:: Entries shown ::

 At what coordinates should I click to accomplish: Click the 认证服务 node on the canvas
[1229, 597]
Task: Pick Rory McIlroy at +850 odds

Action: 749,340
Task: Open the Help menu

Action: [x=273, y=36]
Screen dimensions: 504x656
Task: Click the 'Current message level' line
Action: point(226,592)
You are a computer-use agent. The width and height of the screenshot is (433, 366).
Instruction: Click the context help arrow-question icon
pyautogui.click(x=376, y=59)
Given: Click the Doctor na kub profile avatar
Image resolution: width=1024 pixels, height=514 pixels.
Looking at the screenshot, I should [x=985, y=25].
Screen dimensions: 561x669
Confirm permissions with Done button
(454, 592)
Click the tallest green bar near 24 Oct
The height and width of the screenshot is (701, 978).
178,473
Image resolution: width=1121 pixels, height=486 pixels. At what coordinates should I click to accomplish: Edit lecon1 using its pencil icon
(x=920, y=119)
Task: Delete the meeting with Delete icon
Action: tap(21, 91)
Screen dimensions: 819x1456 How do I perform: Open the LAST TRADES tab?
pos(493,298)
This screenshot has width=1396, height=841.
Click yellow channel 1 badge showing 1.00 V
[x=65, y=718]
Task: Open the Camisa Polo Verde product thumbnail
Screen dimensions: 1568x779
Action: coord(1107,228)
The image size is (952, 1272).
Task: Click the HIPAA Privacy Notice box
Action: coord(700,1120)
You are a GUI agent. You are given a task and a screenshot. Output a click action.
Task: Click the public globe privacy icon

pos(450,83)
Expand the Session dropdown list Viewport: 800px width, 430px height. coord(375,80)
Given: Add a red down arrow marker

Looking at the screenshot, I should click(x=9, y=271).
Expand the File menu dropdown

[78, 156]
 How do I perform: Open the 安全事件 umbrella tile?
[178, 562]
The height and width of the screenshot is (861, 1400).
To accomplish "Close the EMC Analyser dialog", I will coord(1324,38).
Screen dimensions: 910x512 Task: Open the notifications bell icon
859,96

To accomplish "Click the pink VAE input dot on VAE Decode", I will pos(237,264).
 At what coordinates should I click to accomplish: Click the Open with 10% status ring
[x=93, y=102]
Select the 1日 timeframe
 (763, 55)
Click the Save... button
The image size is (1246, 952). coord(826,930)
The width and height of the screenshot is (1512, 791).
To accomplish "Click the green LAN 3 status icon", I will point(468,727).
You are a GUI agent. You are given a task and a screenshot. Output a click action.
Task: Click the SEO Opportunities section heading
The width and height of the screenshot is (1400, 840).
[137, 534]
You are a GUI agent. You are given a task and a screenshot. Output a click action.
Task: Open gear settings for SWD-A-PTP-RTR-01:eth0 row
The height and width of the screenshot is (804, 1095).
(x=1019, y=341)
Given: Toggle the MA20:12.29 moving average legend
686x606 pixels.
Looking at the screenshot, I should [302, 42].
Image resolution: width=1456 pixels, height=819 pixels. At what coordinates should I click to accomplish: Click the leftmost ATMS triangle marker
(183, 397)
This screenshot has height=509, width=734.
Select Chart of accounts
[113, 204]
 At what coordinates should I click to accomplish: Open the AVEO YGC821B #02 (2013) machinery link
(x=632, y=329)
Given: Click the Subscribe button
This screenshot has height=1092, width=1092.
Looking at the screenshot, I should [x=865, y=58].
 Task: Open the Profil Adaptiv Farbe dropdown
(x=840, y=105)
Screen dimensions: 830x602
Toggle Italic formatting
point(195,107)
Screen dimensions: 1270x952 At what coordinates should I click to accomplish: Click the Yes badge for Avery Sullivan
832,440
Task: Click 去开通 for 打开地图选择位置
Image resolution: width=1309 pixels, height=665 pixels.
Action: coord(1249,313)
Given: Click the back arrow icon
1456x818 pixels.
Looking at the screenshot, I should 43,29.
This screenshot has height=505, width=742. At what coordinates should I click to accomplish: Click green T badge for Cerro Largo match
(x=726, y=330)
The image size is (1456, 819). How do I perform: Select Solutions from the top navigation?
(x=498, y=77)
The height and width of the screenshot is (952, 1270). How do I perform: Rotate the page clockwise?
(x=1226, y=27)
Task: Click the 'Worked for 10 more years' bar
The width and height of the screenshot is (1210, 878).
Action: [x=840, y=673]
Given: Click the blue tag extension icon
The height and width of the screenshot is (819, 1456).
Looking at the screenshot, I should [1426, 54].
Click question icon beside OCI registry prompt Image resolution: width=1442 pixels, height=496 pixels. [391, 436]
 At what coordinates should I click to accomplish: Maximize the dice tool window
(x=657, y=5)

:::

◆ **To do**: Return all of the items above word for word, leaving every line unchanged.

◆ **Reply**:
 At what coordinates should I click to accomplish: Click the 认证服务 node on the canvas
[1229, 597]
Task: Pick Rory McIlroy at +850 odds

Action: 749,340
Task: Open the Help menu

Action: [x=273, y=36]
Screen dimensions: 504x656
Task: Click the 'Current message level' line
Action: point(226,592)
You are a computer-use agent. The width and height of the screenshot is (433, 366).
Instruction: Click the context help arrow-question icon
pyautogui.click(x=376, y=59)
Given: Click the Doctor na kub profile avatar
Image resolution: width=1024 pixels, height=514 pixels.
Looking at the screenshot, I should [x=985, y=25].
Screen dimensions: 561x669
Confirm permissions with Done button
(454, 592)
Click the tallest green bar near 24 Oct
The height and width of the screenshot is (701, 978).
178,473
Image resolution: width=1121 pixels, height=486 pixels. At what coordinates should I click to accomplish: Edit lecon1 using its pencil icon
(x=920, y=119)
Task: Delete the meeting with Delete icon
Action: tap(21, 91)
Screen dimensions: 819x1456 How do I perform: Open the LAST TRADES tab?
pos(493,298)
This screenshot has width=1396, height=841.
Click yellow channel 1 badge showing 1.00 V
[x=65, y=718]
Task: Open the Camisa Polo Verde product thumbnail
Screen dimensions: 1568x779
Action: coord(1107,228)
The image size is (952, 1272).
Task: Click the HIPAA Privacy Notice box
Action: coord(700,1120)
You are a GUI agent. You are given a task and a screenshot. Output a click action.
Task: Click the public globe privacy icon

pos(450,83)
Expand the Session dropdown list Viewport: 800px width, 430px height. coord(375,80)
Given: Add a red down arrow marker

Looking at the screenshot, I should click(x=9, y=271).
Expand the File menu dropdown

[78, 156]
 How do I perform: Open the 安全事件 umbrella tile?
[178, 562]
The height and width of the screenshot is (861, 1400).
To accomplish "Close the EMC Analyser dialog", I will coord(1324,38).
Screen dimensions: 910x512 Task: Open the notifications bell icon
859,96

To accomplish "Click the pink VAE input dot on VAE Decode", I will pos(237,264).
 At what coordinates should I click to accomplish: Click the Open with 10% status ring
[x=93, y=102]
Select the 1日 timeframe
 (763, 55)
Click the Save... button
The image size is (1246, 952). coord(826,930)
The width and height of the screenshot is (1512, 791).
To accomplish "Click the green LAN 3 status icon", I will point(468,727).
You are a GUI agent. You are given a task and a screenshot. Output a click action.
Task: Click the SEO Opportunities section heading
The width and height of the screenshot is (1400, 840).
[137, 534]
You are a GUI agent. You are given a task and a screenshot. Output a click action.
Task: Open gear settings for SWD-A-PTP-RTR-01:eth0 row
The height and width of the screenshot is (804, 1095).
(x=1019, y=341)
Given: Toggle the MA20:12.29 moving average legend
686x606 pixels.
Looking at the screenshot, I should [302, 42].
Image resolution: width=1456 pixels, height=819 pixels. At what coordinates should I click to accomplish: Click the leftmost ATMS triangle marker
(183, 397)
This screenshot has height=509, width=734.
Select Chart of accounts
[113, 204]
 At what coordinates should I click to accomplish: Open the AVEO YGC821B #02 (2013) machinery link
(x=632, y=329)
Given: Click the Subscribe button
This screenshot has height=1092, width=1092.
Looking at the screenshot, I should [x=865, y=58].
 Task: Open the Profil Adaptiv Farbe dropdown
(x=840, y=105)
Screen dimensions: 830x602
Toggle Italic formatting
point(195,107)
Screen dimensions: 1270x952 At what coordinates should I click to accomplish: Click the Yes badge for Avery Sullivan
832,440
Task: Click 去开通 for 打开地图选择位置
Image resolution: width=1309 pixels, height=665 pixels.
Action: coord(1249,313)
Given: Click the back arrow icon
1456x818 pixels.
Looking at the screenshot, I should 43,29.
This screenshot has height=505, width=742. At what coordinates should I click to accomplish: Click green T badge for Cerro Largo match
(x=726, y=330)
The image size is (1456, 819). How do I perform: Select Solutions from the top navigation?
(x=498, y=77)
The height and width of the screenshot is (952, 1270). How do I perform: Rotate the page clockwise?
(x=1226, y=27)
Task: Click the 'Worked for 10 more years' bar
The width and height of the screenshot is (1210, 878).
Action: [x=840, y=673]
Given: Click the blue tag extension icon
The height and width of the screenshot is (819, 1456).
Looking at the screenshot, I should [1426, 54].
Click question icon beside OCI registry prompt Image resolution: width=1442 pixels, height=496 pixels. [391, 436]
 At what coordinates should I click to accomplish: Maximize the dice tool window
(x=657, y=5)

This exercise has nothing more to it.